The Impact of Liver Cirrhosis and Cholelithiasis on Phase I and II Reactions Using Antipyrine and Trimethadione as a Model Substrate

Five male patients with extrahepatic cholelithasis and ten male patients with liver cirrhosis were administered simultaneously 4mg/kg trimethadione (TMO) and 500mg/man antipyrine (AP). Changes in phase I (AP and TMO) and phase II (AP) reactions of the model substrates in liver disease were examined. The patients with liver cirrhosis exhibited prolonged half-life (t1/2) and decreased metabolic clearance (CL) of AP when compared with cholelithasis patients, while no change was found in the apparent volume of distribution (Vd). The serum dimethadione (DMO)/TMO ratio at 4hr after oral administration of TMO was apparently decreased in the cirrhotic patients.
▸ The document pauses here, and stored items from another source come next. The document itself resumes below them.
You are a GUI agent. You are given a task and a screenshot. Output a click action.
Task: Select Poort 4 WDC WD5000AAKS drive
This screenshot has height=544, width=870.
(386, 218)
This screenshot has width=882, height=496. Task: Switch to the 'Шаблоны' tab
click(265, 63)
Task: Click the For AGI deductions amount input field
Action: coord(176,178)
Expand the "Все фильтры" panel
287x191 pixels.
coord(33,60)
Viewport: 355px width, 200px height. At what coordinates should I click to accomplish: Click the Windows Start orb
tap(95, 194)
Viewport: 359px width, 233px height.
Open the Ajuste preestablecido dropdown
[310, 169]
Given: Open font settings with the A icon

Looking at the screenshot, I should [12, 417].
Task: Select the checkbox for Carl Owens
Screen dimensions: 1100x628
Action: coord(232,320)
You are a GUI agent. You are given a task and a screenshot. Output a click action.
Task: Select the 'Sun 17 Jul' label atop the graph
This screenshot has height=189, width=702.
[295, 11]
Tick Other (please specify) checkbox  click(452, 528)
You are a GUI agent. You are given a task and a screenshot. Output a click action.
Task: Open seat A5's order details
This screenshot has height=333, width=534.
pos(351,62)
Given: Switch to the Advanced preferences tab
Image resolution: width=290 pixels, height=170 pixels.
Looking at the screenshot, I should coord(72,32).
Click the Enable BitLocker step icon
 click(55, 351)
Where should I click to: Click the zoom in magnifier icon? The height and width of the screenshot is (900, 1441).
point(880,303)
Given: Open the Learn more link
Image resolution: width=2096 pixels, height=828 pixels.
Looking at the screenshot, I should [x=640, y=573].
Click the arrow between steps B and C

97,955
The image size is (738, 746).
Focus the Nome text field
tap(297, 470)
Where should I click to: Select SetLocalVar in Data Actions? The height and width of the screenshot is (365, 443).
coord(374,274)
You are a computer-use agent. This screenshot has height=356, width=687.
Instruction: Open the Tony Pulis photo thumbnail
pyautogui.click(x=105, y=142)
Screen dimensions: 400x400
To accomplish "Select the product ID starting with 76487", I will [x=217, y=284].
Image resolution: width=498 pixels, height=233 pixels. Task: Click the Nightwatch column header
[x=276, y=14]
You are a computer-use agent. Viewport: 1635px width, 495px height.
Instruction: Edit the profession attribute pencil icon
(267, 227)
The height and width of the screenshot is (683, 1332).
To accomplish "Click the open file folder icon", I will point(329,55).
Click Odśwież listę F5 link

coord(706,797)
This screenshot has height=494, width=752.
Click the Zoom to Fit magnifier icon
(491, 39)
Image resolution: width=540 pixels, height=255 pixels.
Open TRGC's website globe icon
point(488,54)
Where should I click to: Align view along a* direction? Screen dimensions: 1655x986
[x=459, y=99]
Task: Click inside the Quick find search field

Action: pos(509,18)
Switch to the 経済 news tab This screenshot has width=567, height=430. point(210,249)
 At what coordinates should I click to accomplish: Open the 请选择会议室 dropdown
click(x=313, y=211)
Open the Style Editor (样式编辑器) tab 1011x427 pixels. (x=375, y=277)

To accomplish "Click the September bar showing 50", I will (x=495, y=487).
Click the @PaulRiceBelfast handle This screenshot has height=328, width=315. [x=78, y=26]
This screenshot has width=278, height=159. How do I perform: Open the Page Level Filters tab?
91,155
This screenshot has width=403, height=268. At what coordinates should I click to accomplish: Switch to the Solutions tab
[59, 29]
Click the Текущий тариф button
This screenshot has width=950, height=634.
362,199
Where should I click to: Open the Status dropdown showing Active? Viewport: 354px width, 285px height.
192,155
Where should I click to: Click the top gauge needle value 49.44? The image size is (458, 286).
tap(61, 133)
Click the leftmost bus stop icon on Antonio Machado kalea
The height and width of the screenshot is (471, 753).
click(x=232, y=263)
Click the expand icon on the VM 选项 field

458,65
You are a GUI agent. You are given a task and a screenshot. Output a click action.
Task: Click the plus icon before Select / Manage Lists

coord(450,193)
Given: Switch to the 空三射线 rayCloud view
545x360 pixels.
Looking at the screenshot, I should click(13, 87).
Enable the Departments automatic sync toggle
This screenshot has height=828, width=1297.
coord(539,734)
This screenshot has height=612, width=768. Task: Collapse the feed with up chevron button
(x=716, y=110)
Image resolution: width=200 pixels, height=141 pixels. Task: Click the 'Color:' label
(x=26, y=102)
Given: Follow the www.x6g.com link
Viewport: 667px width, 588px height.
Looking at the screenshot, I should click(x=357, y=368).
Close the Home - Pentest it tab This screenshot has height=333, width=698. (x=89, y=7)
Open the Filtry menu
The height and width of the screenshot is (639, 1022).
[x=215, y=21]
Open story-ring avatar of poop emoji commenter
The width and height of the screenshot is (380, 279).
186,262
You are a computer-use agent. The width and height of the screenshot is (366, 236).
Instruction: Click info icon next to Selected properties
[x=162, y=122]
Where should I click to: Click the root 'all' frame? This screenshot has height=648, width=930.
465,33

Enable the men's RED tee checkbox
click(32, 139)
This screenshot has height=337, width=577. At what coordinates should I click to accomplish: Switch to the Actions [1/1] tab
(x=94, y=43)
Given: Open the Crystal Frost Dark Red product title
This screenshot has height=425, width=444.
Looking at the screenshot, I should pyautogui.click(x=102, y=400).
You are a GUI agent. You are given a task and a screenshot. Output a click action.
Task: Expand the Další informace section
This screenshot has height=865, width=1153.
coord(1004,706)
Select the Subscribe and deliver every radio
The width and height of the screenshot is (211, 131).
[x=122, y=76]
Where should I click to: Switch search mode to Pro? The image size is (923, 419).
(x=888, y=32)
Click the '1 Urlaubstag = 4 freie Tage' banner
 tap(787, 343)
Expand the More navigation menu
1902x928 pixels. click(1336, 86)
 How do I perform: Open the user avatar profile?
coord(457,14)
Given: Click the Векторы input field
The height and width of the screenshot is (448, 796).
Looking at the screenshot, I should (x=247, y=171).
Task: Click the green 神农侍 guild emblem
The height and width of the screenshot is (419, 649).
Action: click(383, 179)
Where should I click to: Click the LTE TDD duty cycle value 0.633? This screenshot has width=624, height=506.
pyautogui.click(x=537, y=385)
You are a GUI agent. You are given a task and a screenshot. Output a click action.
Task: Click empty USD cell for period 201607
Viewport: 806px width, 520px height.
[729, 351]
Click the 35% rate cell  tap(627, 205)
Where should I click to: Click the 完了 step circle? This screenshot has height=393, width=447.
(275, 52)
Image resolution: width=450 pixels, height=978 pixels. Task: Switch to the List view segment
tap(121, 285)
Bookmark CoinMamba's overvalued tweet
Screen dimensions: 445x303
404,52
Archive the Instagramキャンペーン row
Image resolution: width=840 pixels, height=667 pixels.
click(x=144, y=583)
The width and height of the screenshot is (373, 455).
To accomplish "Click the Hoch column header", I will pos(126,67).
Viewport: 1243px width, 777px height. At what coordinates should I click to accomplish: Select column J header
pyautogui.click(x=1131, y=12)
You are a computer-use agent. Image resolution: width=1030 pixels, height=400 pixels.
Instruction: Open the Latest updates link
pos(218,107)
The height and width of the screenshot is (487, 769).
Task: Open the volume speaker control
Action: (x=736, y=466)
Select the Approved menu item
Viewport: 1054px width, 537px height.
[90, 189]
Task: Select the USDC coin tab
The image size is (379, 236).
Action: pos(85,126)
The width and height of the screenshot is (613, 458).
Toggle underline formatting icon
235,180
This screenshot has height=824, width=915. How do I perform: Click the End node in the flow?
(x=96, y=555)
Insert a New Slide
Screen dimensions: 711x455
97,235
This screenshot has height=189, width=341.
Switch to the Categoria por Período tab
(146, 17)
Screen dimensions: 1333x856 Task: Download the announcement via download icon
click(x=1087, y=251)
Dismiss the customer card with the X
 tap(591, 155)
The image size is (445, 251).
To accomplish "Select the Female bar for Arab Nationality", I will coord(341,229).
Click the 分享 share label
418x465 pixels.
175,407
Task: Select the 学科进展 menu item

The cirrhotic patients also exhibited significant decreases in urinary excretion and clearance for production of three major AP metabolites (4-hydroxyantipyrine, 3-hydroxymethyl-3-norantipyrine, and 3-hydroxymethylantipyrine), while no significant differences between the cirrhotic patients and cholelithasis patients were noted in percentages of either total or individual glucuronidation of these metabolites. These findings suggest that AP and TMO metabolisms (phase I) are severely impaired in cirrhotic patients, whereas glucuronidation of AP is unaffected (phase II).